Mixture of In-Context Prompters for Tabular PFNs
Derek Xu, Olcay Cirit, Reza Asadi, Yizhou Sun, Wei Wang
TL;DR
MixturePFN tackles the core scalability bottleneck of PFN-based ICL for tabular data by introducing MICP, a sparse routing mechanism that assigns test samples to specialized prompters with small, fixed prompts, reducing inference cost from $O(N_{train}^2)$ memory/time to $O(1)$ memory and $O(\,\log N_{train}\,)$ time, respectively. To further boost performance and alignment with inference-time data, CaPFN finetunes the frozen PFN using bootstrapped prompts via adapters, capturing the downstream dataset distribution without full fine-tuning. Empirically, MixturePFN achieves state-of-the-art results on the TabZilla benchmark across 36 datasets and 19 baselines, with Condorcet-winning performance and statistically significant gains, and demonstrates robust scalability across dataset sizes and irregularities.
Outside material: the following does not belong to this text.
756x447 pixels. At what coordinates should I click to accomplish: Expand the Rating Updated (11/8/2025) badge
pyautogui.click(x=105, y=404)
Overall, the method provides a scalable, high-performing framework for tabular ICL, enabling strong generalization and practical applicability in real-world, large-scale tabular datasets. $\text{MixturePFN}$ thus establishes a new standard for scalable, context-aware prompting in tabular learning, balancing efficiency and accuracy through a principled routing and bootstrapping approach.
Abstract
Recent benchmarks found In-Context Learning (ICL) outperforms both deep learning and tree-based algorithms on small tabular datasets. However, on larger datasets, ICL for tabular learning cannot run without severely compromising performance, due to its quadratic space and time complexity w.r.t. dataset size. We propose MIXTUREPFN, which both extends nearest-neighbor sampling to the state-of-the-art ICL for tabular learning model and uses bootstrapping to finetune said model on the inference-time dataset. MIXTUREPFN is the Condorcet winner across 36 diverse tabular datasets against 19 strong deep learning and tree-based baselines, achieving the highest mean rank among Top-10 aforementioned algorithms with statistical significance.